On a point of order, Mr Speaker. I hope you will agree that the House is being treated with contempt this afternoon. One copy of that list was finally put in the Library, and those who were queuing to try to obtain it were unable to return to the Chamber before the end of the statement. That is a complete and utter disgrace. Will you try to find out when it was decided to put the copy of the list in the Library? It is highly suspicious that the Secretary of State did not make clear in his statement that a copy was in the Library; we forced it out of him that it had been done while he was making the statement. Will you also find out, Mr. Speaker, when the copy actually went into the Library? It is impossible for us to question the Secretary of State on what is going on in our constituencies unless we have the details.
Finally, Mr. Speaker, I hope that you will compare the statement with the list that was in the press over the weekend, because the substance of the statement was what was in that list. We heard nothing from the Secretary of State in the House today that had not been in the newspapers over the weekend.
The first point that I will make to the hon. Gentleman is this. I think I have already made clear—but let me underline the point—that it is not sufficient simply to provide the Library with a copy of a document. If the document appertains to a matter that is currently before the House, in order to aid and abet Members in their scrutiny duties, copies of that relevant document should be available in the Vote Office, on the Table of the House, or, better still, both.

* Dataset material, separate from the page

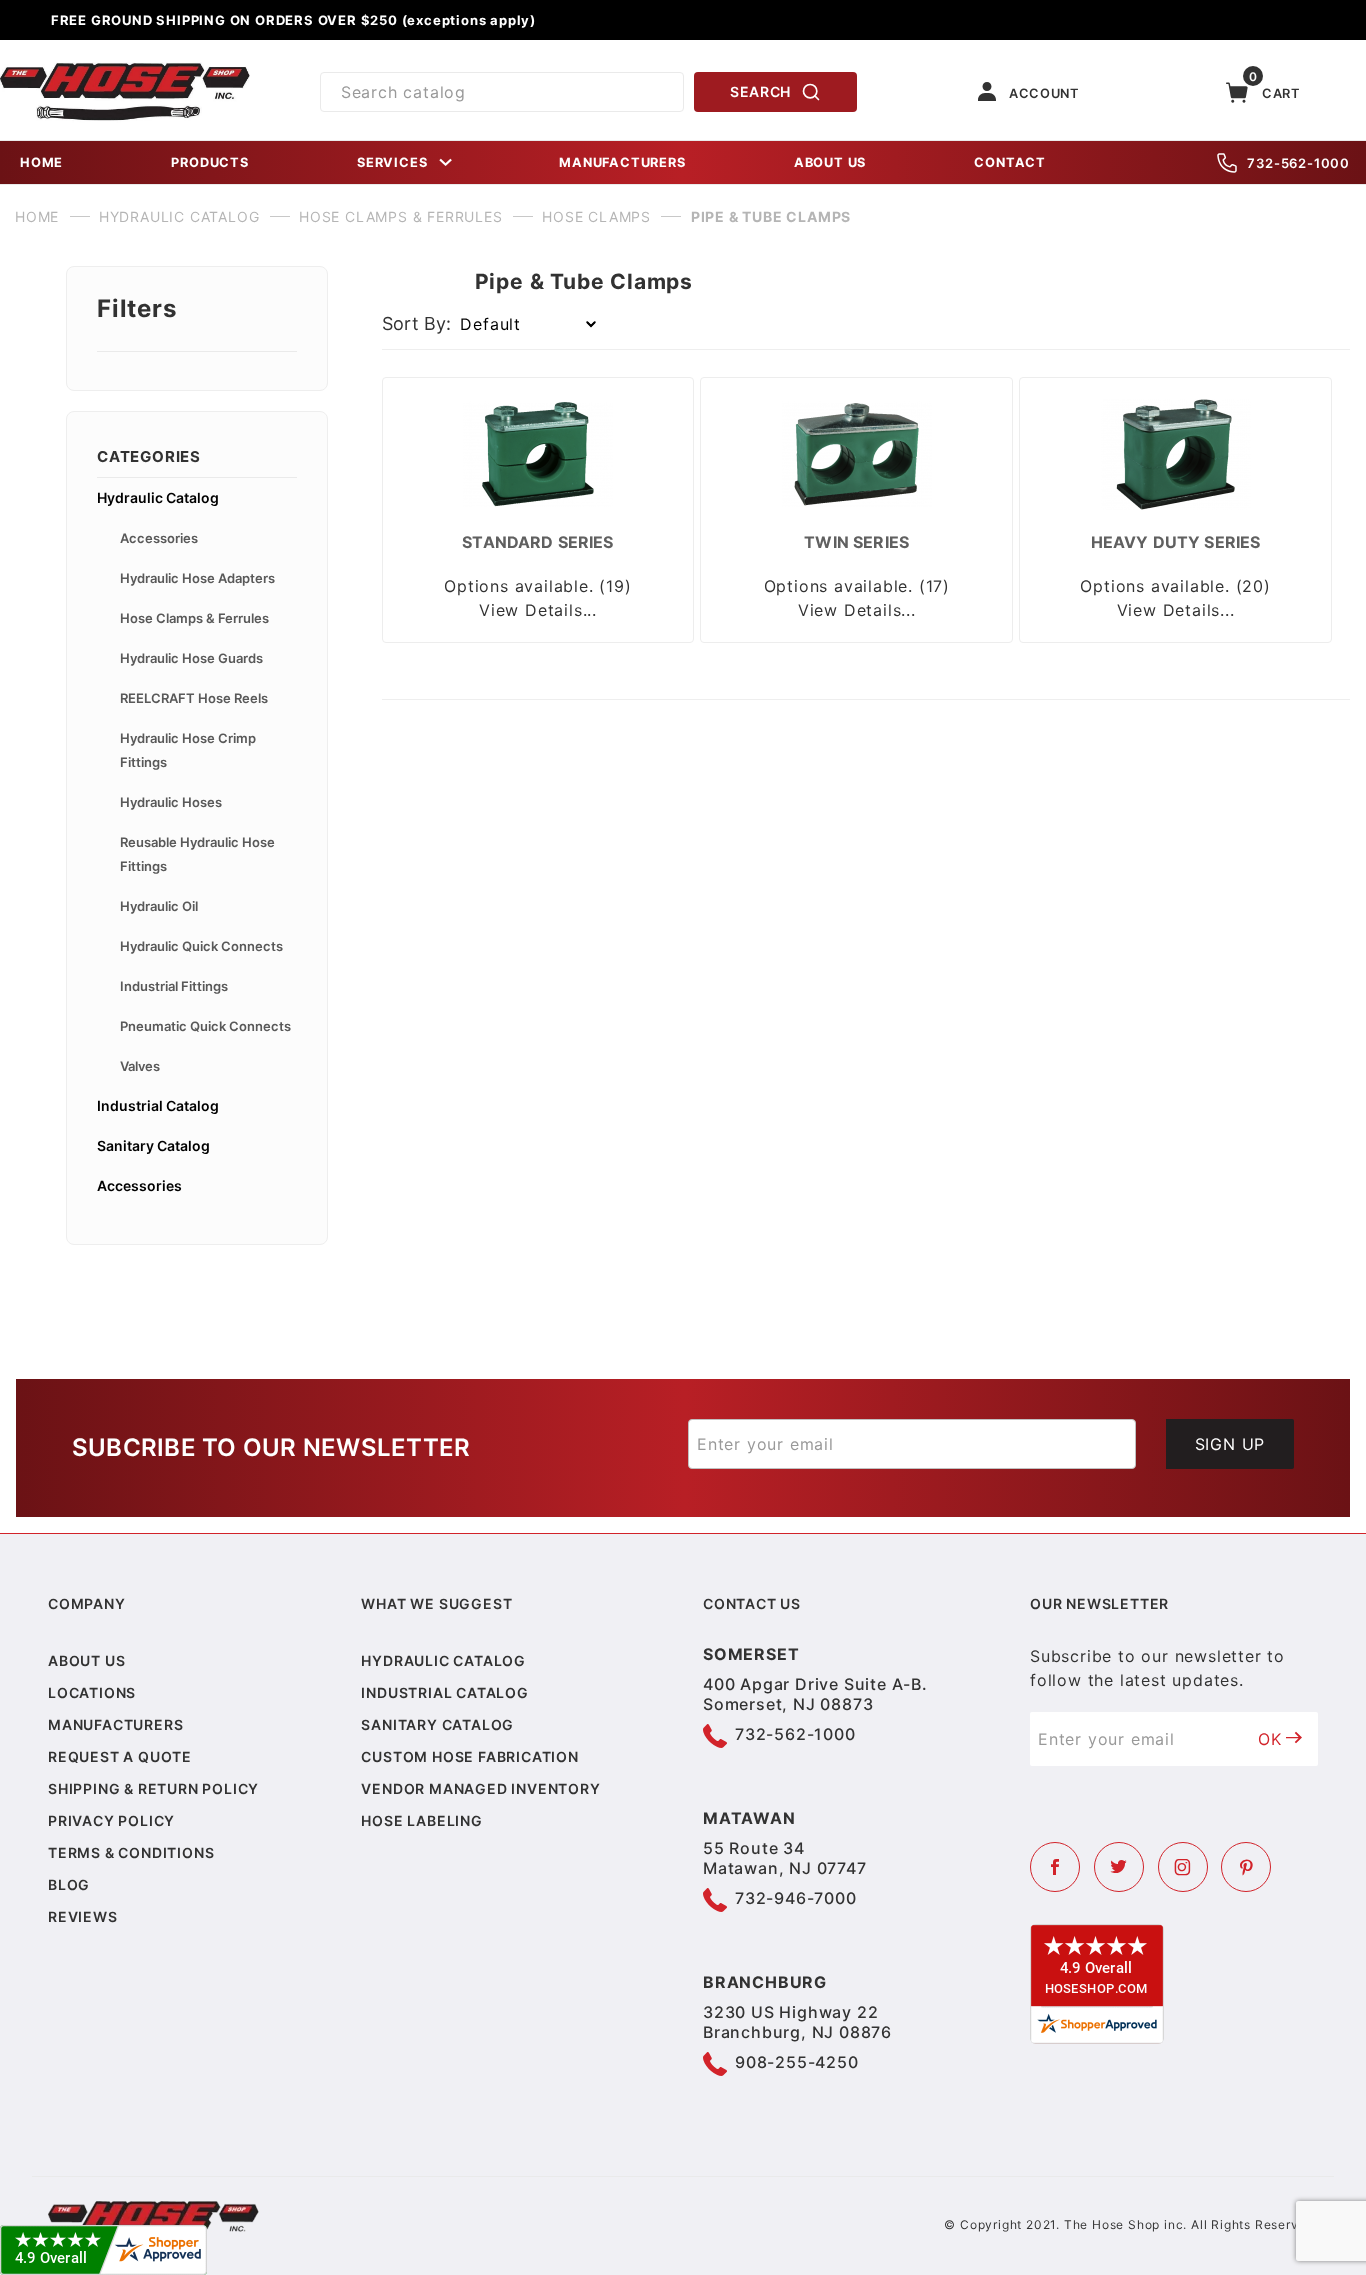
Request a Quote (120, 1756)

Secondly, let me say to the hon. Gentleman that we cannot have a continued exchange on every point of detail now. I have, I think, made clear that, whether inadvertently or not—I leave others to judge—the House has been unfairly and discourteously treated. I have made that point extremely robustly, and I do not think that I need add to it at this stage.
As for what the hon. Gentleman said about what was in the media, I am happy to undertake my own reading at an appropriate time. I suggest to the Secretary of State, who is listening to these exchanges—[Interruption.] The Secretary of State may wish to add to whatever apology he has already uttered, but I suggest to him that it would be helpful if he would look into the matter of timing of release of documents by his Department and report back to me, because it is clearly a matter of interest to Members of the House.

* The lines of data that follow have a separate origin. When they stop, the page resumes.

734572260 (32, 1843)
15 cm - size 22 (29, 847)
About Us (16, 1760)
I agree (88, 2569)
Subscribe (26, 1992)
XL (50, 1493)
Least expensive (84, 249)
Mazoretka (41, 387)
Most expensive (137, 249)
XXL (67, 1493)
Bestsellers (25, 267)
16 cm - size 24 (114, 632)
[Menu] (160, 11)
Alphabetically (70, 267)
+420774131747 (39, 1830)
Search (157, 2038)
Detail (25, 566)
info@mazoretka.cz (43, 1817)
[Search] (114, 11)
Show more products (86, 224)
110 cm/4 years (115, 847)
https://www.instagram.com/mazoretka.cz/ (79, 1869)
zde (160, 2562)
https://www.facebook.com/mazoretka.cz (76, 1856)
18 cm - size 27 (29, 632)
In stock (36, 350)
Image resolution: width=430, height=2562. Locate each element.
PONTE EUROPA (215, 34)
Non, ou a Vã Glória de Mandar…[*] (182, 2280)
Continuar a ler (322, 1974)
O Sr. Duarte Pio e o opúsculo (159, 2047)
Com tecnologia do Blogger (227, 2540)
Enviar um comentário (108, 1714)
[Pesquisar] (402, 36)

On a point of order, Mr Speaker. I hear what you say about the papers and the sort of apology that we have already had from the Secretary of State, but much of this information was in the media throughout the weekend. Moreover, in a statement earlier this afternoon the Deputy Prime Minister told us that he wanted to come to the House before consulting the Welsh Assembly or the Scottish Parliament, but the date of the referendum on the alternative vote was in all the media last Friday. In fact, it started to appear in the media almost the moment Parliament finished sitting last week. I have a suspicion that the Deputy Prime Minister himself spoke to journalists for precisely that purpose.

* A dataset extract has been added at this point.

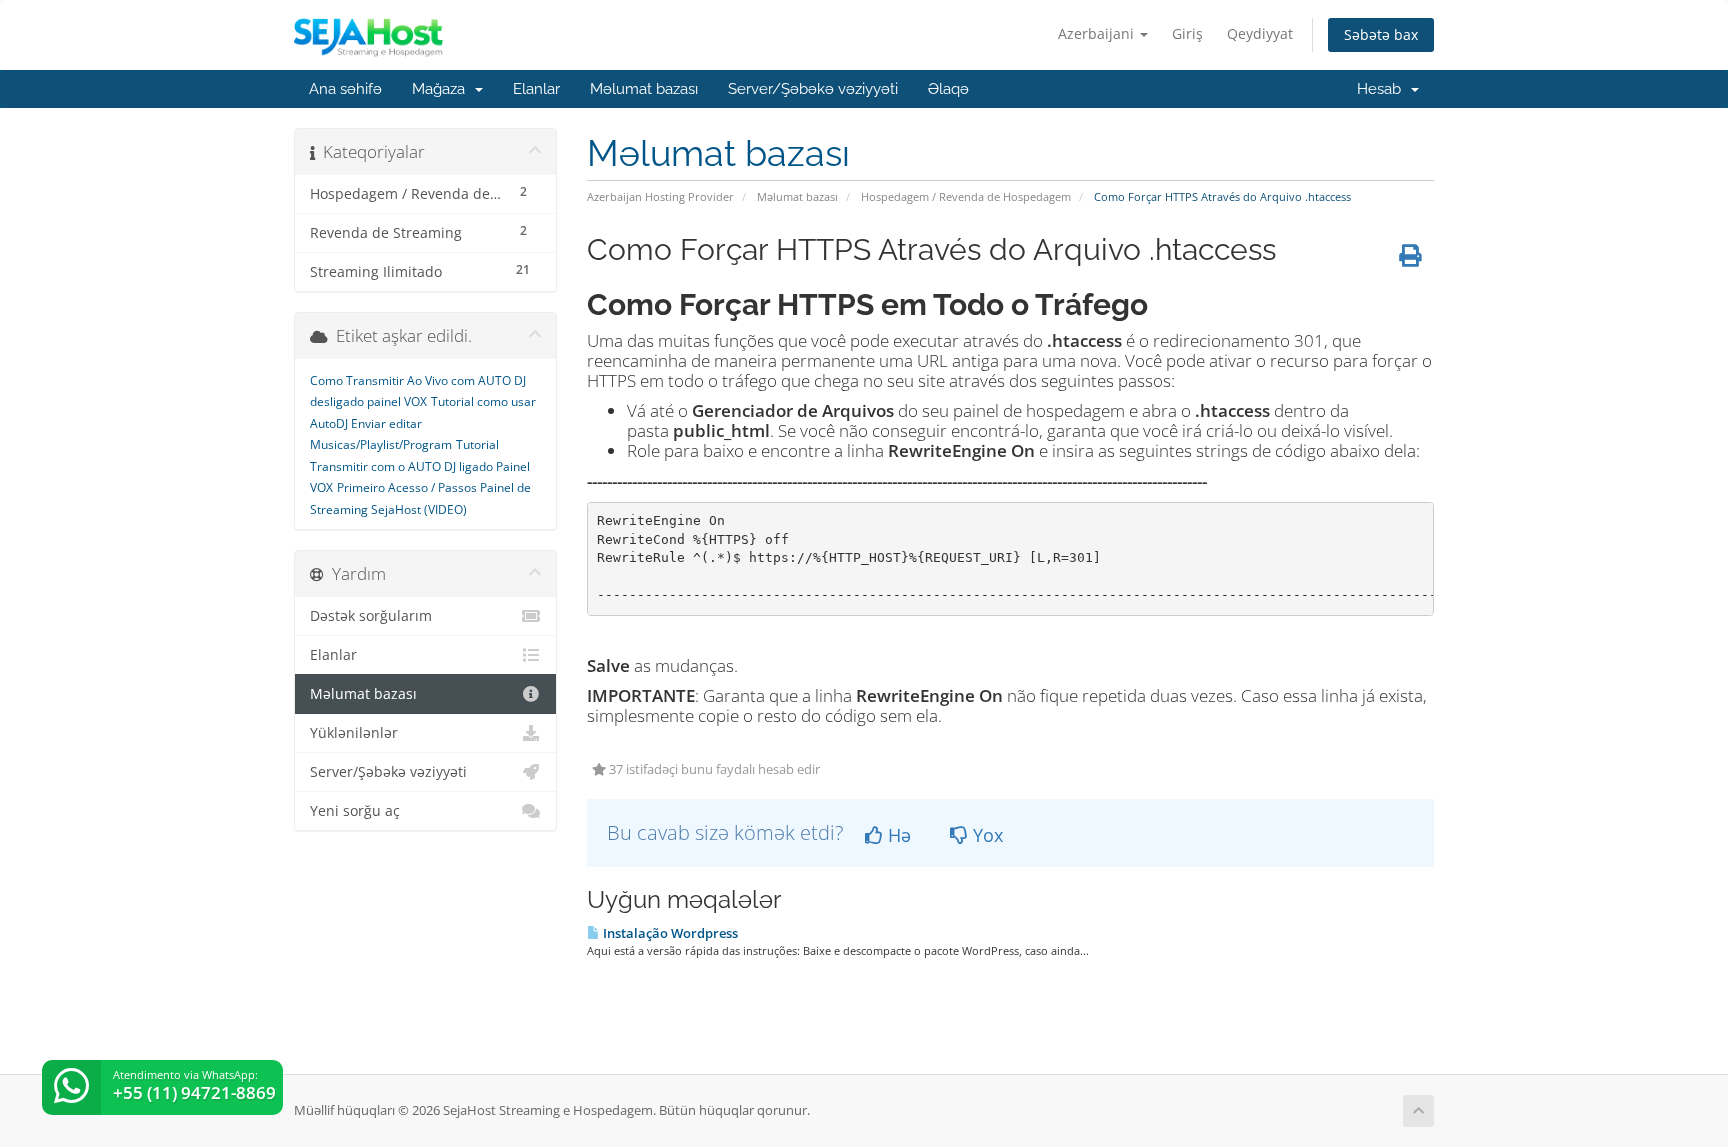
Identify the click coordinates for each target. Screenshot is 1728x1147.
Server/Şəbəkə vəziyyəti (813, 89)
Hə (897, 835)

I see that the Leader of the House is in the Chamber. I wonder whether you, Mr Speaker, could consult him and the shadow Leader of the House to consider ways of ensuring an end to the practice of briefing the media before coming to the House. Some of us had hoped that when there was a hung Parliament, the House would take more authority than the Government.
As I have just been reminded, I have opined on this matter on many occasions, and I may have cause to do so again in the future.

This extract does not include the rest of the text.